Acontece que o pitch foi suficiente para Javice ir atraindo o interesse de vários VCs como Mark Rowan (da Apollo Global Management) e para em setembro de 2021 a JP Morgan Chase decidir adquirir a empresa por 175 milhões de dólares. Com a compra, o objetivo do banco era colocar Charlie Javice e o restante staff da Frank à frente da sua divisão dedicada a estudantes para que pudessem vender a sua plataforma juntamente com outros serviços da JP Morgan. No papel, parecia fazer tudo sentido pois:

  • Javice tinha-se licenciado na Wharton, uma das universidades de maior prestígio nos EUA e, em 2019, tinha estado na lista da Forbes "30 Under 30", como uma das jovens empresárias mais promissoras.
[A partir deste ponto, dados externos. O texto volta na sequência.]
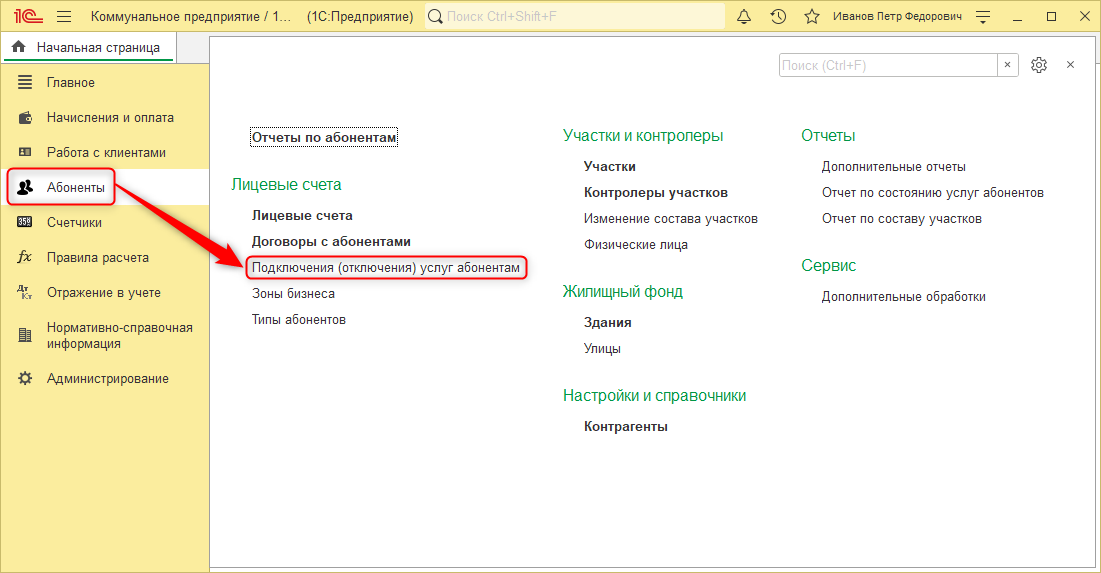Open Лицевые счета link
1101x573 pixels.
(x=302, y=216)
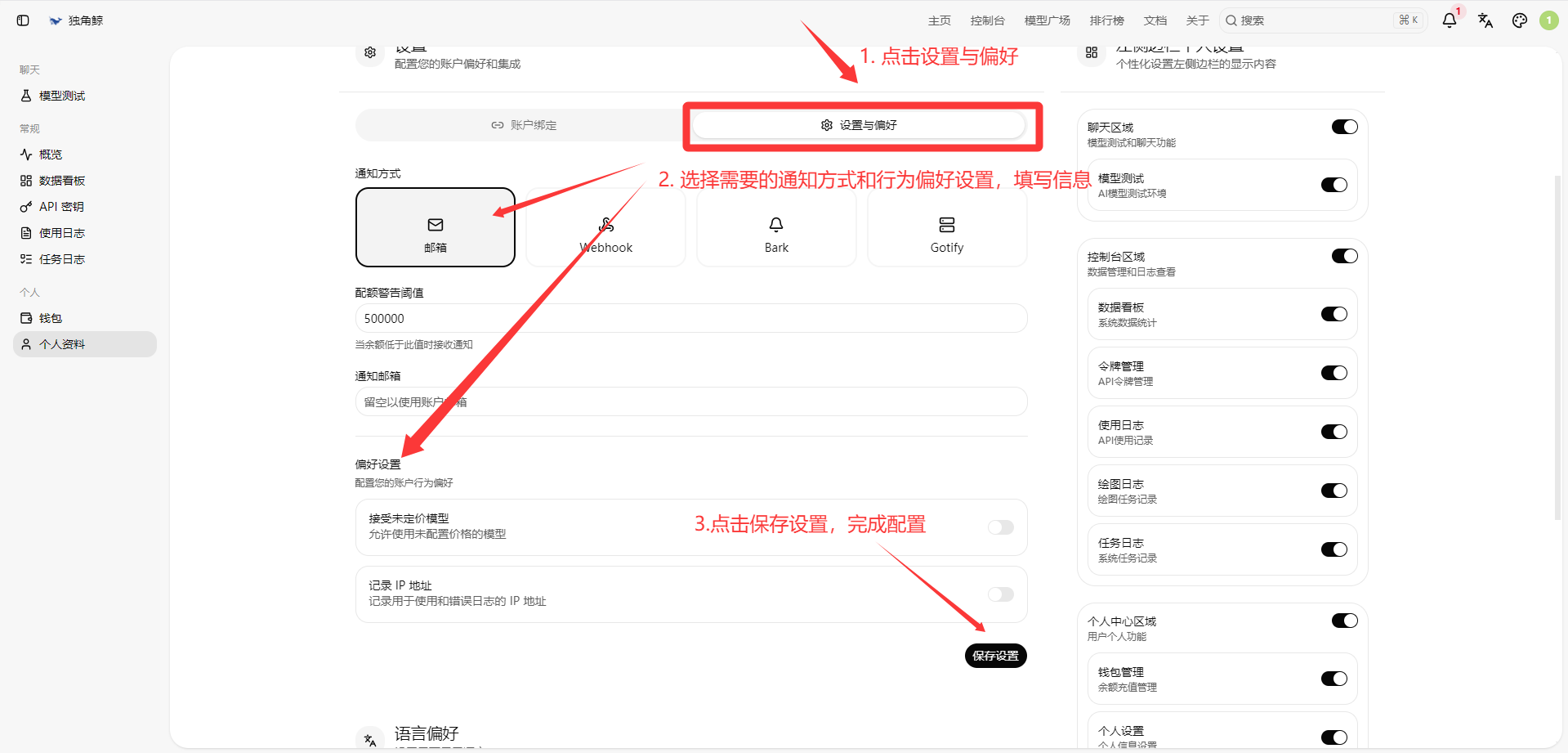1568x753 pixels.
Task: Open the language translation icon
Action: [1485, 20]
  • Segundo a CEO, a Frank já tinha registado os processos de mais de 5 milhões de estudantes presentes em mais de 6 mil universidades.

Mas afinal não era bem assim…

2022 terminou com a JP Morgan Chase a afastar Charlie Javice do seu cargo e a colocá-la em tribunal por fraude. No processo, o banco alega que a fundadora da Frank adulterou prepositamente a lista de clientes que a sua startup tinha, de forma a inflacionar o preço que a JP Morgan tinha de pagar para a adquirir.

Afirmações sérias que, para os pecados de Javice, parecem ter várias provas a sustentá-las.

As suspeitas do banco começaram quando começou a testar campanhas de marketing dos seus serviços com a "audiência" que tinha adquirido junto da Frank: 4.265 milhões de estudantes. Um e-mail de teste enviado a 400 mil utilizadores conseguiu ser entregue a apenas um quarto da amostra, e desse grupo apenas 1% acabou por o ler. Os alarmes soaram e iniciou-se uma investigação mais séria. E eis uma breve sequência desses "alegados" acontecimentos:

  • O comportamento errático de Charlie Javice começou no processo de diligência, quando a JP Morgan pediu que entregasse a lista de utilizadores da Frank. A fundadora inicialmente citou a proteção da privacidade dos mesmos como motivo para não o fazer.

  • A JP Morgan acredita que na altura em que comprou a startup esta não teria mais do que 300 mil utilizadores ativos, menos de 10% do que proclamava nas sucessivas apresentações que fez ao banco e a outros investidores. E que em vez de dizer a verdade em qualquer etapa, Javice escolheu consecutivamente mentir para benefício próprio.

  • Charlie Javice utilizou vários esquemas para apresentar uma base de utilizadores que não tinha: 1) pediu a um engenheiro de topo da Frank para fabricar a lista; 2) pagou 18 mil euros a um professor universitário em Nova Iorque para criar uma lista de 4 milhões de utilizadores com base no número de utilizadores que já tinha com nome, morada, data de nascimento e outros dados; 3) pediu ao seu Chief of Growth, Oliver Amar, para comprar uma base dados a um fornecedor "third-party", por 105 mil euros. A lista recebida pela JP Morgan foi uma mistura das duas últimas.

  • Antes de tudo isto, a Frank já tinha sido alvo de escrutínio por parte do Congresso Americano e da FTC (autoridade americana da concorrência), pelo funcionamento deficiente da sua plataforma e por um modelo de negócio que parecia estar mais assente na venda de dados de utilizadores a anunciantes.

É caso para dizer frank(amente)

Como resposta à acusação da JP Morgan, Charlie Javice decidiu passar ao contra-ataque e colocar também o banco com um processo em tribunal. De acordo com a empresária, tudo isto não passa de um esquema para justificar e esconder uma terminação do seu contrato com má-fé.

  • Por um lado, Javice acredita que a instituição financeira decidiu desfazer-se da Frank quando percebeu que não ia conseguir contornar algumas leis de privacidade para tirar proveito da sua base de utilizadores.

  • Por outro, é também uma forma da JP Morgan se escapar à compensação milionária que lhe tinha sido prometida: a juntar aos 10 milhões de dólares que recebeu com a aquisição, Javice estava próxima de receber um bónus de 20 milhões de dólares.

Coincidência? Quando integrou a lista da Forbes fizeram duas perguntas a Javice: "Qual o maior desafio da Frank?" e "Qual o pior conselho que já tinha recebido?". Respetivamente, as respostas foram "escalar o negócio" e "ser paciente". O que faz sentido.